**SUPPLIED TEXT**
↓↓↓
Interesting article… although it does seem a little too defensive and favorable to Amelio. I noticed, at the bottom of the article, a series of links to other stories, including “NeXT, OpenStep, and the Triumphant Return of Steve Jobs” (http://lowendmac.com/orchard/05/1115.html).
Surprise, surprise – very favorable to Jobs. But, most interestingly, flat-out contradictory, even in the details. For instance, from Amelio’s story:
“Amelio began reviewing every product under development at Apple. He found a few gems […], but most were superfluous and had little hope of ever being released.
The most glaring example was the PowerBook Mercury. Designed for mobile salespeople, the notebook had a detachable display the could be propped on an easel for presentations or held in a hand to read a spec sheet or other document.
The product was cool, but there was a flaw. The logic card, power supply, and battery were all housed in the display, making it almost impossible to use Mercury as a notebook – the computer would dive backwards.
Amelio canceled the project immediately.”
OK, but here is the version from Job’s article:
“Jobs already held a good deal of power over the company. He controlled the software and hardware divisions at Apple […] Guy Kawasaki, the maintainer of the famous EvangeList, claimed, “Steve is practically running the company already.”
A major example cited by an Apple employee on a newsgroup was a specialized PowerBook meant for salespeople. The device had a detachable screen that could be handed to a client and controlled wirelessly from the keyboard and trackpad. Beyond the technical flaws present in the computer (it would tip over if used in a laptop configuration), it had no market. It was ready to be released, but Steve Jobs canceled the project immediately after he heard of it – without Amelio’s authorization.”
PoV? Let’s play a little game: In which story (Amelio’s or Job’s) did this sentence appear?:
– Regarding Gil Amelio’s disastrous speech at Macworld San Francisco –
“He had refused to rehearse his speech, even at the urging of the event organizers.”
And this one?:
“[…]his writer (whose identity has yet to be revealed) was behind schedule and making excuses. Revisions continued to be made up until show time.
To make matters worse, the TelePrompTer malfunctioned, garbling most of the text that had been loaded on it.
The other presenters did not fare so well either.”
You ought to email the author instead of complaining on a public forum.
>You ought to email the author instead of complaining on a public forum.
And tell him what? I would assume he already knows, given that the same author wrote both articles and, according to the dates, about a month apart.
Edited 2005-12-24 20:30
Seems like you’re attacking the author and not the content of the article.
Err.. no. I didn’t say anything about the author on my first post, I mentioned that it was the same in response to (your?) post.
Your entire post critiques another article by the same author. I would have just emailed the author, not complain about the contradictions on a public forum.
↑↑↑
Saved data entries
↓↓↓
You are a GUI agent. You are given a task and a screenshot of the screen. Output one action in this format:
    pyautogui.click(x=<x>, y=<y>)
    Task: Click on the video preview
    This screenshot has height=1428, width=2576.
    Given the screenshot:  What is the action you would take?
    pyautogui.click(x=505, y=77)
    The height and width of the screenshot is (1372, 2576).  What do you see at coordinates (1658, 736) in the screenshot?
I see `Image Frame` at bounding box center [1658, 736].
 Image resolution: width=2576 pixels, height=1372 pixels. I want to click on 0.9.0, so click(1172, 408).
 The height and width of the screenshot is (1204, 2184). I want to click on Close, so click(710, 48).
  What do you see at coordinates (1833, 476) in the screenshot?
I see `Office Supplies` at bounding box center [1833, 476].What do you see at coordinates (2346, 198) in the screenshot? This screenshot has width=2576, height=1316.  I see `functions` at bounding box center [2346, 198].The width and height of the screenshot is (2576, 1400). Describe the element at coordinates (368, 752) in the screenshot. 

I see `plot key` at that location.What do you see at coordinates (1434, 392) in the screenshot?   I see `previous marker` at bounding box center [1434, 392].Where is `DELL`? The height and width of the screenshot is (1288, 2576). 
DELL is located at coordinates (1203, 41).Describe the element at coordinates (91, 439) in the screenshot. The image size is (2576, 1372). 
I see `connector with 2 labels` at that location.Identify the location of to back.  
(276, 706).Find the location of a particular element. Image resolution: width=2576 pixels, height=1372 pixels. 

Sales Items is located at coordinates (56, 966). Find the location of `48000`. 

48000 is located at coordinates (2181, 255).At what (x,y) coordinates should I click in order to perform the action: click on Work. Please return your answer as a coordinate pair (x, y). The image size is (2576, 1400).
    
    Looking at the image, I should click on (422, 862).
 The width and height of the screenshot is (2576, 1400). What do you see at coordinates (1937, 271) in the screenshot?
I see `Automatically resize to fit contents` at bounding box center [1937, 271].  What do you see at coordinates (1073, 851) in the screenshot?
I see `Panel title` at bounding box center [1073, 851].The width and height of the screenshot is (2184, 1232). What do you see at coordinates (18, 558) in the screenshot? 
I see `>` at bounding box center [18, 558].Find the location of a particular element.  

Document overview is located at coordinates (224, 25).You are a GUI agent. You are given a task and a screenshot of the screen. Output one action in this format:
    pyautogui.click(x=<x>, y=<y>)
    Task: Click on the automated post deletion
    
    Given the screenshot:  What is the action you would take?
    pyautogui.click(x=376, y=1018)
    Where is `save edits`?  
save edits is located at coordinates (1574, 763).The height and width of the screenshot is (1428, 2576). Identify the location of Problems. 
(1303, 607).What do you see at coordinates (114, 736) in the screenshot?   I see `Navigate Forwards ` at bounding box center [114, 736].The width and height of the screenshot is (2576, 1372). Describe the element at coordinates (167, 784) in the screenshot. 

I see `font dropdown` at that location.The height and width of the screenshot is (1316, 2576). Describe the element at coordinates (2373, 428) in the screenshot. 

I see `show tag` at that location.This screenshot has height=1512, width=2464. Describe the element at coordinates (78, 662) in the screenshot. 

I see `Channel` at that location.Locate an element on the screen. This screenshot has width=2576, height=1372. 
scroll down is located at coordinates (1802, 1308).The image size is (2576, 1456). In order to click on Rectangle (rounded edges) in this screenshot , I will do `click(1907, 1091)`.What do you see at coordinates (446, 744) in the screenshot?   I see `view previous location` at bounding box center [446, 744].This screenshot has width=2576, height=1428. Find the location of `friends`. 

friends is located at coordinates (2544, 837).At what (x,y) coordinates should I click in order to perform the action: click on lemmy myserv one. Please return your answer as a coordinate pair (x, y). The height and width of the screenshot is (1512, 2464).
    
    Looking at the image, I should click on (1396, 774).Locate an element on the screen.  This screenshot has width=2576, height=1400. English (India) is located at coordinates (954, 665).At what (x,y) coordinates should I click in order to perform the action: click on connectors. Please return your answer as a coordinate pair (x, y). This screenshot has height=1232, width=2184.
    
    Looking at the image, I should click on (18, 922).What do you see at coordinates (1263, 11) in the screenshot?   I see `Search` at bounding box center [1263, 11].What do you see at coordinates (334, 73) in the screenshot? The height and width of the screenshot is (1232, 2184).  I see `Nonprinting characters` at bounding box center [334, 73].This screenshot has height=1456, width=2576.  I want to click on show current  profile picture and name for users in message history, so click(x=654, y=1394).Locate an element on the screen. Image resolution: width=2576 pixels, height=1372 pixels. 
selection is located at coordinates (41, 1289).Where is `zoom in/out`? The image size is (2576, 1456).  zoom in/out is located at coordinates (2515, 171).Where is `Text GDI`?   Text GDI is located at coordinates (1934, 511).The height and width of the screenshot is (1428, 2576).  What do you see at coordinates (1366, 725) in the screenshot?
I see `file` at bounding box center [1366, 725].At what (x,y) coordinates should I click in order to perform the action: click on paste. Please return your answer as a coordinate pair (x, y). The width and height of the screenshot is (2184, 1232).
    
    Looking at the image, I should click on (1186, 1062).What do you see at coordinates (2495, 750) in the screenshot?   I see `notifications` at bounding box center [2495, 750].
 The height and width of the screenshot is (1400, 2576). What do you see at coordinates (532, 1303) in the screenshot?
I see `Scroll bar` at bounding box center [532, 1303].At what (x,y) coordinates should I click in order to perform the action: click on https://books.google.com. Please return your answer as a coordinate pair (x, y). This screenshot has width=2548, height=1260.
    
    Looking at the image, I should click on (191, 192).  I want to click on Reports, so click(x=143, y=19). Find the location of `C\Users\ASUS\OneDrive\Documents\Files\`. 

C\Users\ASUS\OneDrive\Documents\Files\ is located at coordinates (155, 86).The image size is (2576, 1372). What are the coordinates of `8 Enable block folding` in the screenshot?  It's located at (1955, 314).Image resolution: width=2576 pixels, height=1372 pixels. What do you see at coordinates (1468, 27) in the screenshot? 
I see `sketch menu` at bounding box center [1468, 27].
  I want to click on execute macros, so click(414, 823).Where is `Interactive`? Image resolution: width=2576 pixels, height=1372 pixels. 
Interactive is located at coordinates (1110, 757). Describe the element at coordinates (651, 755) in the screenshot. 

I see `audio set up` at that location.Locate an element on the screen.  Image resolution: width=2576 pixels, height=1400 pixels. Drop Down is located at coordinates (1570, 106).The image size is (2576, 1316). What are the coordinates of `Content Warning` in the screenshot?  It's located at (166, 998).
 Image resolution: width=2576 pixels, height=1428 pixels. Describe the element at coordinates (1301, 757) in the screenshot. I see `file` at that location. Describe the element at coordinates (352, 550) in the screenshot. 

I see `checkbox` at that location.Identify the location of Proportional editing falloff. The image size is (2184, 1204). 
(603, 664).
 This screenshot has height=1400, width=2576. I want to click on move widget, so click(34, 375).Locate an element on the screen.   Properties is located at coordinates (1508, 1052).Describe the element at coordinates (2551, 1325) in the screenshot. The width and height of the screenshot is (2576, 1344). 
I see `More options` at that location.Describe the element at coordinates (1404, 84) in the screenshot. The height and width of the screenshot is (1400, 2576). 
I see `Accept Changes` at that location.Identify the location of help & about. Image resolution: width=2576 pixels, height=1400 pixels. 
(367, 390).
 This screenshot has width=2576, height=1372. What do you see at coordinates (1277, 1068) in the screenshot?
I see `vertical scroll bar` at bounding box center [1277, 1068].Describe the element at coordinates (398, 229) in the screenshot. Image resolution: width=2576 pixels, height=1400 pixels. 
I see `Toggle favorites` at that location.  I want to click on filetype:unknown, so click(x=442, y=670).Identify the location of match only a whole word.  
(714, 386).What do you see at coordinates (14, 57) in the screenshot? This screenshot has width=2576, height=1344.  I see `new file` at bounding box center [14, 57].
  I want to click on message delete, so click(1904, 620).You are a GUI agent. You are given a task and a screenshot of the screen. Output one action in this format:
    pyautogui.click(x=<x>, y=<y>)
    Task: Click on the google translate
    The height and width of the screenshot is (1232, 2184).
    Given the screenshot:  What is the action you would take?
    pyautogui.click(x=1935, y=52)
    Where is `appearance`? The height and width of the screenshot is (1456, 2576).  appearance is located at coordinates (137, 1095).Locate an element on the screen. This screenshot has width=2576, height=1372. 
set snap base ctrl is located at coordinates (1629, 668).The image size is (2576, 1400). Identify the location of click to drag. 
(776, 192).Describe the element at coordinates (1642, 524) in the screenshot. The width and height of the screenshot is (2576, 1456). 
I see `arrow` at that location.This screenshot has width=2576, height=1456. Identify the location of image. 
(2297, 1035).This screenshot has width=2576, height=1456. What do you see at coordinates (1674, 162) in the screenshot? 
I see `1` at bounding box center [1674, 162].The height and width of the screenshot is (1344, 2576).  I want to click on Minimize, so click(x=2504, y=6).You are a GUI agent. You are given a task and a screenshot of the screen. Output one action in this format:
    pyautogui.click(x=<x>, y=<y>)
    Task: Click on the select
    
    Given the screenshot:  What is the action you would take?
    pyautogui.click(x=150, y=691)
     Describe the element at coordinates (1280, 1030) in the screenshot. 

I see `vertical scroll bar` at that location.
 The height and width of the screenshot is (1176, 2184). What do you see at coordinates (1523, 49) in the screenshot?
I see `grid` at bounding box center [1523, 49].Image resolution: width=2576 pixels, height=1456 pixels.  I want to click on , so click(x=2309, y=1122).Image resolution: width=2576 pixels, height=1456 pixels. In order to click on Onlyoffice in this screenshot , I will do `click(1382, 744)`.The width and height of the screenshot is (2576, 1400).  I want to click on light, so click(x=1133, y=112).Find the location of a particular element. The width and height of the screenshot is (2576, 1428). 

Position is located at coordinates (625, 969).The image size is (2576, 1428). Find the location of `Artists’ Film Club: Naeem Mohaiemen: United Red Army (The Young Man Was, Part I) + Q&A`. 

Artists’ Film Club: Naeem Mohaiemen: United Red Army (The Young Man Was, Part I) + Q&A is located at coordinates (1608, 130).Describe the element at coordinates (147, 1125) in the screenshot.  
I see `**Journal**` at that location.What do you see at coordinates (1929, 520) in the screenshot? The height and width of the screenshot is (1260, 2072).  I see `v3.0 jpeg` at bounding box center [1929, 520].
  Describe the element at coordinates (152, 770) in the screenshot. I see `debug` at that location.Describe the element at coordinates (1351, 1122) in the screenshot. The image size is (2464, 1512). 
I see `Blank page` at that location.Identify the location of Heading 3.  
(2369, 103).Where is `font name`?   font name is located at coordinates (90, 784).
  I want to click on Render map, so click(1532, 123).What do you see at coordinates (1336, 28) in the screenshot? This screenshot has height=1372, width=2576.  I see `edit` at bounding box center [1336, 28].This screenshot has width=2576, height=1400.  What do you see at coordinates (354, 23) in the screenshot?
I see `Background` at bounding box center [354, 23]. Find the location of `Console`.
↑↑↑
**REQUIREMENT 1**
Which passage of the forum thread about the Amelio and Jobs articles runs between "PoV? Let’s play" and "until show time.", inclusive? Reproduce it word for word.
**REQUIREMENT 2**
Do these statements agree with the forum thread about the Amelio and Jobs articles? Answer yes or no for each, quoting the deciding words.
(a) In the excerpt from Amelio's story, the logic card, power supply, and battery of the PowerBook Mercury sit in the display.
(b) The excerpt from the Jobs article says Jobs canceled the salespeople's PowerBook with Amelio's authorization.
(c) One quoted passage says the TelePrompTer worked properly during the speech.
**REQUIREMENT 3**
Answer these from the forum thread about the Amelio and Jobs articles:
(a) Who is named as the maintainer of the EvangeList?
(b) According to Amelio's story, for whom was the PowerBook Mercury designed?
(c) What date and time does the edit note show?

**WORKED SOLUTION 1**
PoV? Let’s play a little game: In which story (Amelio’s or Job’s) did this sentence appear?:
– Regarding Gil Amelio’s disastrous speech at Macworld San Francisco –
“He had refused to rehearse his speech, even at the urging of the event organizers.”
And this one?:
“[…]his writer (whose identity has yet to be revealed) was behind schedule and making excuses. Revisions continued to be made up until show time.

**WORKED SOLUTION 2**
(a) Yes: "The logic card, power supply, and battery were all housed in the display"
(b) No: "without Amelio’s authorization."
(c) No: "the TelePrompTer malfunctioned, garbling most of the text that had been loaded on it."

**WORKED SOLUTION 3**
(a) Guy Kawasaki
(b) Mobile salespeople
(c) 2005-12-24 20:30